- **Page and screen pointing data**:

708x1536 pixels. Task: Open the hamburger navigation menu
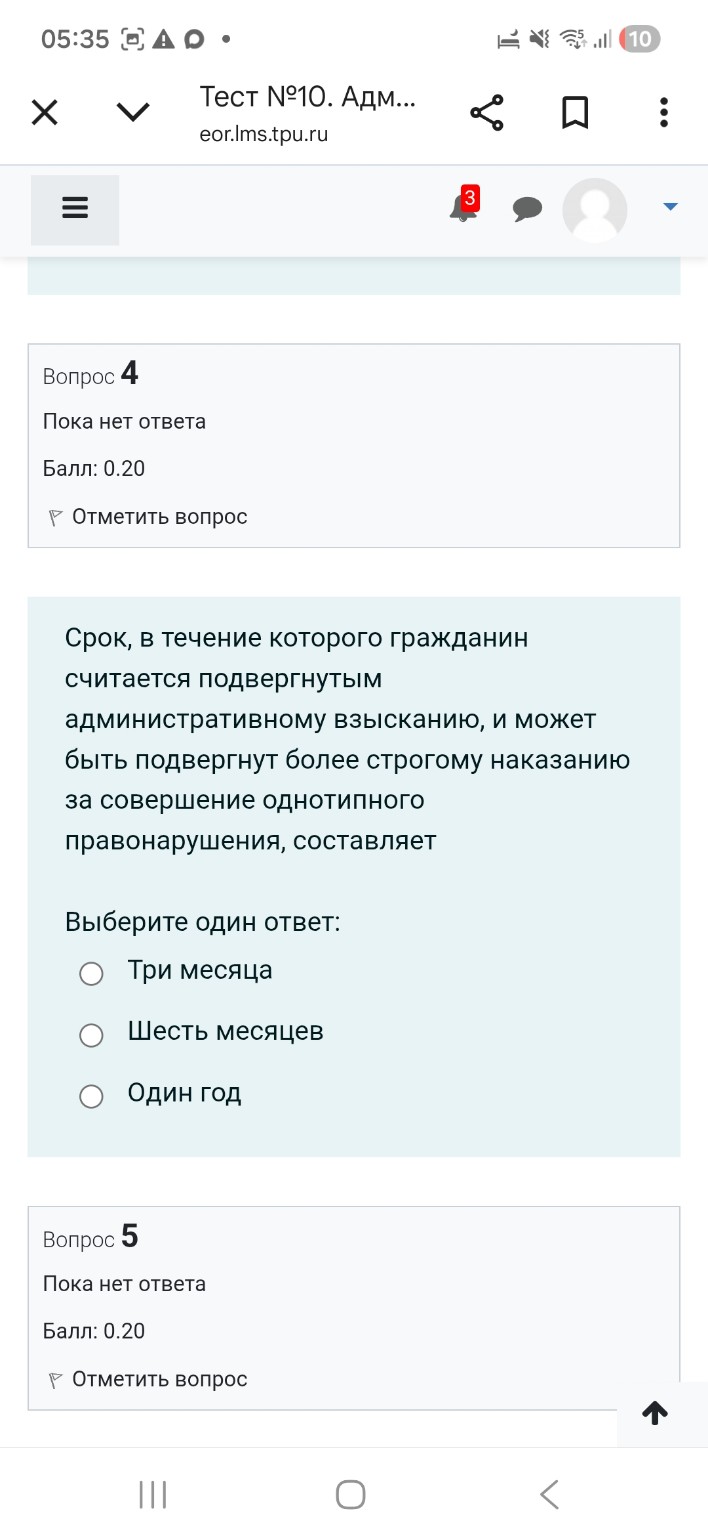coord(74,208)
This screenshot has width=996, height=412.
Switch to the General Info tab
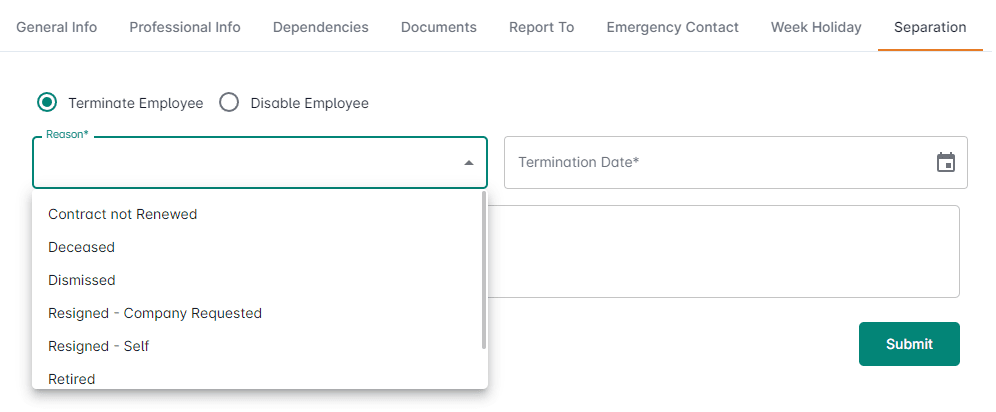click(x=57, y=27)
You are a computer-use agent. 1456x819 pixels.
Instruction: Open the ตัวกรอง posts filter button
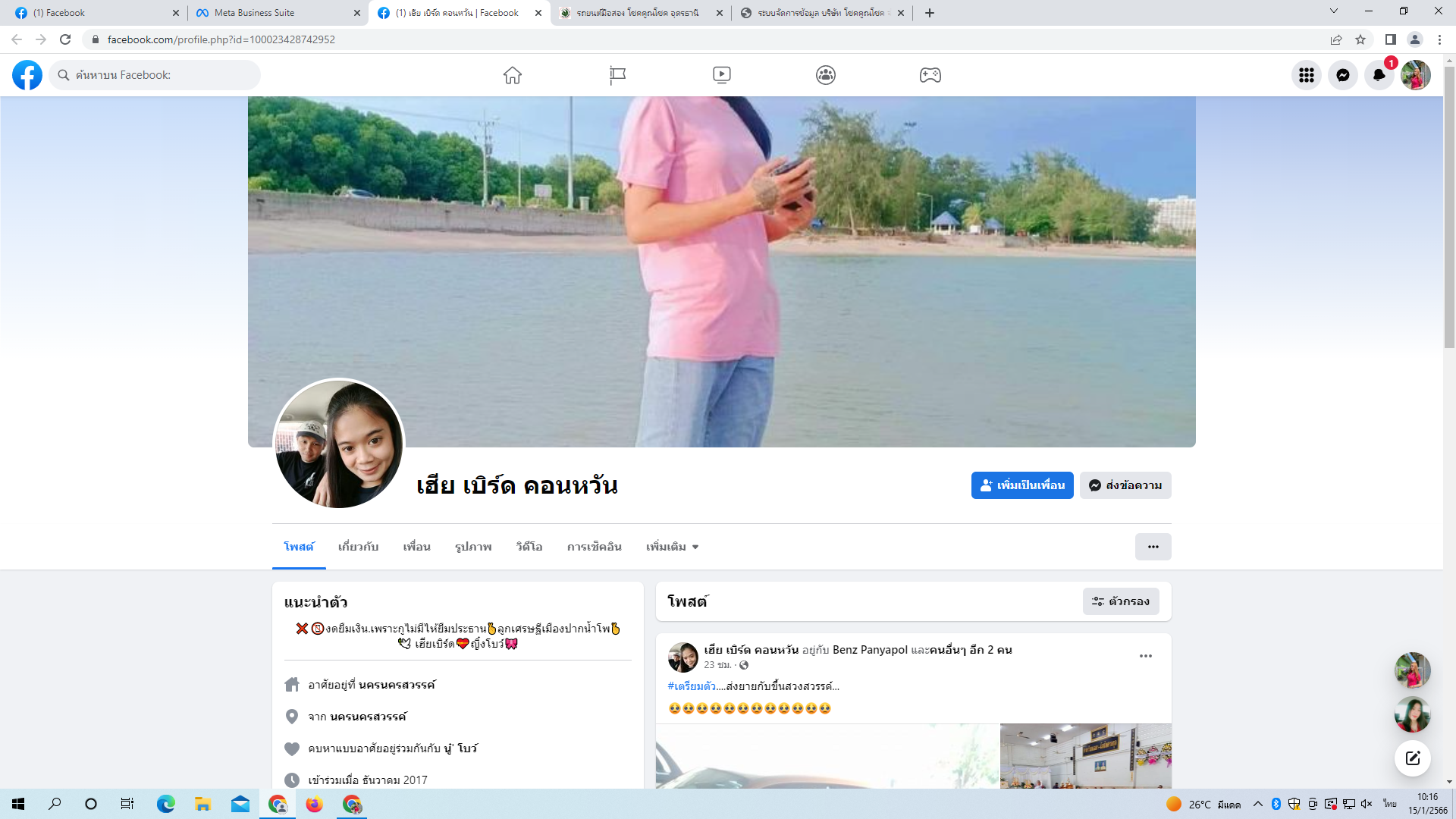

- **Task goal**:
Please turn every line of the entries above into a numbered list, skipping any blank lines and leaving the pictures out.

- **Expected output**:
1. 708x1536 pixels. Task: Open the hamburger navigation menu
2. coord(74,208)
3. This screenshot has width=996, height=412.
4. Switch to the General Info tab
5. click(x=57, y=27)
6. You are a computer-use agent. 1456x819 pixels.
7. Instruction: Open the ตัวกรอง posts filter button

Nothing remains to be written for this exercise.